### [TASK GOAL]
Rewrite the lines from the start through the line holding "coord(978,253)", inclusive, replacing "badge" with "label" and leaving everything else as it is.
--- start GIVEN RECORDS ---
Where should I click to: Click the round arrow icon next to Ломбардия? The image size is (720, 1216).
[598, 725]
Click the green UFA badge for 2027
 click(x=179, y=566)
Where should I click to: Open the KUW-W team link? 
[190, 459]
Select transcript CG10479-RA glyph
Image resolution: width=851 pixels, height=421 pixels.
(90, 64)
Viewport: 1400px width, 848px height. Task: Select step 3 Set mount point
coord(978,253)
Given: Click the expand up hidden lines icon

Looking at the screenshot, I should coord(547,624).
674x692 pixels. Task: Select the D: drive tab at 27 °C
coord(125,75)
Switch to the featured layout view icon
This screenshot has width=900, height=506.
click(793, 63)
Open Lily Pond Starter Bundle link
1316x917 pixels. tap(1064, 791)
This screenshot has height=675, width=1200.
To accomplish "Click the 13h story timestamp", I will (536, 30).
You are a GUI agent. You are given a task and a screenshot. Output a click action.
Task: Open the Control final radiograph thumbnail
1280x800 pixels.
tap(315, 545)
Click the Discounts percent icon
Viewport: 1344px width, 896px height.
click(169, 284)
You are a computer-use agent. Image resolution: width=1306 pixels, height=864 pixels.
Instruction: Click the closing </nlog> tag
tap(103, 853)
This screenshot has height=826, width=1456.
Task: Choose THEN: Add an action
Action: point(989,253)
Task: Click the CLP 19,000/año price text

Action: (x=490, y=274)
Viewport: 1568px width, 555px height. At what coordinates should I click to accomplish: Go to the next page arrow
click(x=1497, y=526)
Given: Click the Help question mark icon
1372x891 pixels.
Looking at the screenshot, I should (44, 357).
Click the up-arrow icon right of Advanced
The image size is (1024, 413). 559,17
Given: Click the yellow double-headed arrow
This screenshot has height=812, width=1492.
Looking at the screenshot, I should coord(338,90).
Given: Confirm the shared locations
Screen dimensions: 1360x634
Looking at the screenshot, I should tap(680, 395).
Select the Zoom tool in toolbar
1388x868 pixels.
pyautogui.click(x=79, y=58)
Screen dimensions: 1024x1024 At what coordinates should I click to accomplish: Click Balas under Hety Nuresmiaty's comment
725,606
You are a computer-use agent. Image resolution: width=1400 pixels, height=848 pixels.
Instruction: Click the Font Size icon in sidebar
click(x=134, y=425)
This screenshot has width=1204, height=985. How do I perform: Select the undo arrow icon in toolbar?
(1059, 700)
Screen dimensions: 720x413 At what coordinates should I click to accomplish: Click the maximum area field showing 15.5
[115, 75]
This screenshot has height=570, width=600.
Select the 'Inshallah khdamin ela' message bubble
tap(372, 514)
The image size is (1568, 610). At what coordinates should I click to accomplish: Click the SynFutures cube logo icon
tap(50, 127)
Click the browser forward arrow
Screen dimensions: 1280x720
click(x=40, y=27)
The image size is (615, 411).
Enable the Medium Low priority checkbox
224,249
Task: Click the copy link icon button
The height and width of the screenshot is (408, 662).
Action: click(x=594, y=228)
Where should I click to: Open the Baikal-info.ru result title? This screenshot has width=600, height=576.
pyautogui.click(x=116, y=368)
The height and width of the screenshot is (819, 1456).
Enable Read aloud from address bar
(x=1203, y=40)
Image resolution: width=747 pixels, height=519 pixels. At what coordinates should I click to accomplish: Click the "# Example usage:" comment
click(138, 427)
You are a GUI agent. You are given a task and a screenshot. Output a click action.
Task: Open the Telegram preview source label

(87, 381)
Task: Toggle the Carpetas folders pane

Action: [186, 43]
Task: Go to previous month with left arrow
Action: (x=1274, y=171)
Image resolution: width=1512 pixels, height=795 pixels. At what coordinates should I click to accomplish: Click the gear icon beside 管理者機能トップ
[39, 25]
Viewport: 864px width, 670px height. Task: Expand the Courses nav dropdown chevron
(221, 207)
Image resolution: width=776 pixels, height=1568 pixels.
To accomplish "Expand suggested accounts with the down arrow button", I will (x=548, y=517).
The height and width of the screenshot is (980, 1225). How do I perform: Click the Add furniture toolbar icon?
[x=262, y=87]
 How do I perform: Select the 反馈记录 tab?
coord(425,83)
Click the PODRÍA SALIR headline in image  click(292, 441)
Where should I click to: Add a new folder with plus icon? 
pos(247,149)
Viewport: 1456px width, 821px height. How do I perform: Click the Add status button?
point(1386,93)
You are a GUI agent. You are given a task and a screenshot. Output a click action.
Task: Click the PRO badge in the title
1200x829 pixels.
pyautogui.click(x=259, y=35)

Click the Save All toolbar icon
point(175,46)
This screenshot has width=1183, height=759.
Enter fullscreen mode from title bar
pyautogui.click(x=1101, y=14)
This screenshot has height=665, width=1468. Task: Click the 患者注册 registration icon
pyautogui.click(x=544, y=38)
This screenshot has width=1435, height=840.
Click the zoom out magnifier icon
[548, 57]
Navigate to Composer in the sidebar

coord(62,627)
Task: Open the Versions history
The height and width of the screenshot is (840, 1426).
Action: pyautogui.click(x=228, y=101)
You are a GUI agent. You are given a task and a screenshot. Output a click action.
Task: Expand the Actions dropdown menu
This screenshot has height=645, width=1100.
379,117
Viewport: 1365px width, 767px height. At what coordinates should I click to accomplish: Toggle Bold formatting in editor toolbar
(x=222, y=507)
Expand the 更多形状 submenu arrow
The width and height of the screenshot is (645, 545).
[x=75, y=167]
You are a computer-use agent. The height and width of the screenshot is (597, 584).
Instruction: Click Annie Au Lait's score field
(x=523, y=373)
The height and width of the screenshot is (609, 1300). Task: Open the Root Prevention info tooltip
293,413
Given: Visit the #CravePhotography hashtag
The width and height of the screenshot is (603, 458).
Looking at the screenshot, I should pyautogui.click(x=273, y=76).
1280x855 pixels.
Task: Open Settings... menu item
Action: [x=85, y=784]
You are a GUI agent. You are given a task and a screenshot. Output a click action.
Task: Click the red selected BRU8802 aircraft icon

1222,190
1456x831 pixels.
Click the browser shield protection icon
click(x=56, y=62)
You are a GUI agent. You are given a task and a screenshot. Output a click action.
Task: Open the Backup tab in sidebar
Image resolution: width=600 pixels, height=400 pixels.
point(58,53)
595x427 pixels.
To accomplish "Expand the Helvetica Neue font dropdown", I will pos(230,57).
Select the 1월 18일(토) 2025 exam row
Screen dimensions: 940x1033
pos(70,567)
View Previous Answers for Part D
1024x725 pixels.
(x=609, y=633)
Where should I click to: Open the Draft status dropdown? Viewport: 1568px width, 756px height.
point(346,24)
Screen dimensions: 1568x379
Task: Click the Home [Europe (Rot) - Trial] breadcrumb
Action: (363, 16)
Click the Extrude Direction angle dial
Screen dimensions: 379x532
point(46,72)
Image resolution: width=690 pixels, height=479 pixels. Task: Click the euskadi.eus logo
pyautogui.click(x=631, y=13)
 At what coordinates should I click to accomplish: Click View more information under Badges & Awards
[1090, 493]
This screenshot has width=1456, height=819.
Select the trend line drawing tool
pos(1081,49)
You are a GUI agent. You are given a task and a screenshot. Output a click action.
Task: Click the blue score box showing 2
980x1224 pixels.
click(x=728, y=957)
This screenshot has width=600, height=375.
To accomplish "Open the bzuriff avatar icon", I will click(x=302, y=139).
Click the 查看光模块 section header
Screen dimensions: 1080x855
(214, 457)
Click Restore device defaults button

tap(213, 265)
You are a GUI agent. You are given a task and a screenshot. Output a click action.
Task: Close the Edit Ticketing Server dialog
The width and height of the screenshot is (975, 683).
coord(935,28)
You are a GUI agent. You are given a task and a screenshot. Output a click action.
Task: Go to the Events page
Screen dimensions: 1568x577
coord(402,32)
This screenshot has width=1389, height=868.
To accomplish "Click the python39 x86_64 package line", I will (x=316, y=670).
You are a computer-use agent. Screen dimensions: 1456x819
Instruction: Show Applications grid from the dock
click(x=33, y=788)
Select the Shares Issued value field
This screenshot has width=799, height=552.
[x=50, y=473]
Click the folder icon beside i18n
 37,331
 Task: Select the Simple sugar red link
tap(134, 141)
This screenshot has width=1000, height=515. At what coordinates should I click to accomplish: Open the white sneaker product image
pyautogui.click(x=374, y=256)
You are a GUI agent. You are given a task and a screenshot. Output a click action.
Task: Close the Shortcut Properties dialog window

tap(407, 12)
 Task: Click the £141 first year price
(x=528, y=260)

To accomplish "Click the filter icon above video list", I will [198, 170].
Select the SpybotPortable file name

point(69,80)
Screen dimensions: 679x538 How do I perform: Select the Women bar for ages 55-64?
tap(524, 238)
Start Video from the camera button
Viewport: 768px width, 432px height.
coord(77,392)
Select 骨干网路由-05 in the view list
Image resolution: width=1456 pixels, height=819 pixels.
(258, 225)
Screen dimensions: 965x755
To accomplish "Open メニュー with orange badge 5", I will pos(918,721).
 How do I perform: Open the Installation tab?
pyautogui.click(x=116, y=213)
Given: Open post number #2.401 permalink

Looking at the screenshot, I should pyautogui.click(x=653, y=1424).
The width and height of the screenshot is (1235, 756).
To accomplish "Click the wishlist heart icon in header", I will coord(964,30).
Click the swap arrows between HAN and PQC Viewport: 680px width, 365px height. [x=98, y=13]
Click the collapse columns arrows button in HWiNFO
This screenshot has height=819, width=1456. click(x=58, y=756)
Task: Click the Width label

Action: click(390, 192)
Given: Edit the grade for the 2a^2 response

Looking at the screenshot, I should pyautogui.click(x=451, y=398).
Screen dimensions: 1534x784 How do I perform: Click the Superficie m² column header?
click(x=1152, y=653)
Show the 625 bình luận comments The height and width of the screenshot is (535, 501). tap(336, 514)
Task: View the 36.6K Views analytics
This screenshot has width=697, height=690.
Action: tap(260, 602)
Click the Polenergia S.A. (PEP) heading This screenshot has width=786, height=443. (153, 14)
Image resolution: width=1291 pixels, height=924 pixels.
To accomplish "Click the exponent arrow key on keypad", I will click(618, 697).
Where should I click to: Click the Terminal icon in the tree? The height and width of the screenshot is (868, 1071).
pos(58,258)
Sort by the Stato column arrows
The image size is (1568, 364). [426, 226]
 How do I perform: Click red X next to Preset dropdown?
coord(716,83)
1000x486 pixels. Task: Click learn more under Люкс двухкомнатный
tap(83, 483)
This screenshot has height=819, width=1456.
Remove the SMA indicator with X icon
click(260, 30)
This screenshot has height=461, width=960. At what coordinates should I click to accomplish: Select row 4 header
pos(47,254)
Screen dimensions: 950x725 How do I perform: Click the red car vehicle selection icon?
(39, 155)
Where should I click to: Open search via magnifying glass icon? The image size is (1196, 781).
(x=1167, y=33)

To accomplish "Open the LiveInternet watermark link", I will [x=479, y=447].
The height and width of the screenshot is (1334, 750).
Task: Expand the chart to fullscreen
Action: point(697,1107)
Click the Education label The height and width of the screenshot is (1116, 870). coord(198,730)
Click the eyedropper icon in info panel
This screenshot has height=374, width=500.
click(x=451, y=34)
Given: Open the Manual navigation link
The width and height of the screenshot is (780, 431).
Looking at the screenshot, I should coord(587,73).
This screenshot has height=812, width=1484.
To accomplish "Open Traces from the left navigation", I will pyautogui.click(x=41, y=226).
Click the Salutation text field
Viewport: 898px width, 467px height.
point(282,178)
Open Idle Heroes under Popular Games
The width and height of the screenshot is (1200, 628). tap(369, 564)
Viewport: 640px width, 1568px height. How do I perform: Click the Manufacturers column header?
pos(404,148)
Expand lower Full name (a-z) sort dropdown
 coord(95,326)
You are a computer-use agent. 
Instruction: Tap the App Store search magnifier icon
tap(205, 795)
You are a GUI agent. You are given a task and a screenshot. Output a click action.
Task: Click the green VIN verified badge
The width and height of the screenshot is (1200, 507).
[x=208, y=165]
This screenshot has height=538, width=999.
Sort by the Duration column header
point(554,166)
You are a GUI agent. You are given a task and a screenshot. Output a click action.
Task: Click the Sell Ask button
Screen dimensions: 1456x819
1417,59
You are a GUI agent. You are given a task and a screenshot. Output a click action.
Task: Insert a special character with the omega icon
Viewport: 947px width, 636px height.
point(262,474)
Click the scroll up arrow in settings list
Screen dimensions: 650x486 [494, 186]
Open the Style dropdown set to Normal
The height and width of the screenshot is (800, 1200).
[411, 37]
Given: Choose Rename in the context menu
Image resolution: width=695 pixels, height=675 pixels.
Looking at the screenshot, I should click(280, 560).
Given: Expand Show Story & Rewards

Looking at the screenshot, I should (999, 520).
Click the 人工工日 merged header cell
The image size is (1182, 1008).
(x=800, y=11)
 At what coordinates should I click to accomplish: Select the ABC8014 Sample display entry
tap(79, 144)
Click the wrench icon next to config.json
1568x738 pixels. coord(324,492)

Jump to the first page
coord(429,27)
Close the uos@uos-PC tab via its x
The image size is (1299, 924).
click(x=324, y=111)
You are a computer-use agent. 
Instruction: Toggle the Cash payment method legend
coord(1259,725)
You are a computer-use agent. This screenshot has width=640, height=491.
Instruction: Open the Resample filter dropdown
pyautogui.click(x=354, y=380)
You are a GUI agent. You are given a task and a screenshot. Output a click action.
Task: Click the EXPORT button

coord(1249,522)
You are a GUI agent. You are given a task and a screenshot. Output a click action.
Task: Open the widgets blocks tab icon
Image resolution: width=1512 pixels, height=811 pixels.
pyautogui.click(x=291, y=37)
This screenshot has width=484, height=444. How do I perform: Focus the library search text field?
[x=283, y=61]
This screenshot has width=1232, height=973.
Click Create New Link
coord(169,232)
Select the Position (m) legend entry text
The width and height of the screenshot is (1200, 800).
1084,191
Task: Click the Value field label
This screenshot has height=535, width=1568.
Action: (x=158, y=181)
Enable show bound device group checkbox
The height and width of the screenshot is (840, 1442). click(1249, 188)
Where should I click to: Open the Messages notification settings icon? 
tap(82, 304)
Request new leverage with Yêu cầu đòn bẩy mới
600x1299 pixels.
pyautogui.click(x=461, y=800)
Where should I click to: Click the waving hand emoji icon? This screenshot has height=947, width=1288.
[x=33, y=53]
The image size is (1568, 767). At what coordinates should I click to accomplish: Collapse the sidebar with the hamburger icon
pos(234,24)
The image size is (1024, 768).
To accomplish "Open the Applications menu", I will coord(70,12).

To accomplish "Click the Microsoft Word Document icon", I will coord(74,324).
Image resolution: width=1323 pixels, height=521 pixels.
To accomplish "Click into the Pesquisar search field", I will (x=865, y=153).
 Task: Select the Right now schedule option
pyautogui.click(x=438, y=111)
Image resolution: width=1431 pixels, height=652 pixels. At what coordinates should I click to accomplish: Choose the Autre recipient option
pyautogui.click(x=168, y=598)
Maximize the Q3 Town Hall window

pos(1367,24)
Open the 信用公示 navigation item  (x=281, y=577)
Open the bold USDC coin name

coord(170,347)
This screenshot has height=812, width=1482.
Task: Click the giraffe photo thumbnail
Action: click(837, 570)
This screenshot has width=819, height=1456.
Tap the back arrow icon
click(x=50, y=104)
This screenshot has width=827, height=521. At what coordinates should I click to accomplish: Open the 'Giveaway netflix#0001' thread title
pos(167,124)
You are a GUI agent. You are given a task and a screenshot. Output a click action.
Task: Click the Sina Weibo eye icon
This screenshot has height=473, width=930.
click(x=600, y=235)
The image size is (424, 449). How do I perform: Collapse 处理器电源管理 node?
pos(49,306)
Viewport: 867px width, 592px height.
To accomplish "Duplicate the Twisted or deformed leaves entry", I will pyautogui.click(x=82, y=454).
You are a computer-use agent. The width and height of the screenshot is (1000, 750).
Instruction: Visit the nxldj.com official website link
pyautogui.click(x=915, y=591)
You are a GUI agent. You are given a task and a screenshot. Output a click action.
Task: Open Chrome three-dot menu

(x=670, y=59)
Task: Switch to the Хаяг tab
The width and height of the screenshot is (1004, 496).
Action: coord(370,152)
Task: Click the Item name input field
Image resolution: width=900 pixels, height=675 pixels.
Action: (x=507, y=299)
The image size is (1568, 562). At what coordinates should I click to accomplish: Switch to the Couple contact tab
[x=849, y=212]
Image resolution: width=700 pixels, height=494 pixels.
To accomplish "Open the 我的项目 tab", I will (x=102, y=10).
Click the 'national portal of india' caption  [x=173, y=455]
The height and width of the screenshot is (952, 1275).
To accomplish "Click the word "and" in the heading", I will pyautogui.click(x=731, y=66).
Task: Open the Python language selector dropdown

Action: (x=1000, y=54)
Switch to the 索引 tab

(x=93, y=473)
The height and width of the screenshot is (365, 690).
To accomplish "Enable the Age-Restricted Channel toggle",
--- end GIVEN RECORDS ---
### [EXPECTED OUTPUT]
Where should I click to: Click the round arrow icon next to Ломбардия? The image size is (720, 1216).
[598, 725]
Click the green UFA label for 2027
 click(x=179, y=566)
Where should I click to: Open the KUW-W team link? 
[190, 459]
Select transcript CG10479-RA glyph
Image resolution: width=851 pixels, height=421 pixels.
(90, 64)
Viewport: 1400px width, 848px height. Task: Select step 3 Set mount point
coord(978,253)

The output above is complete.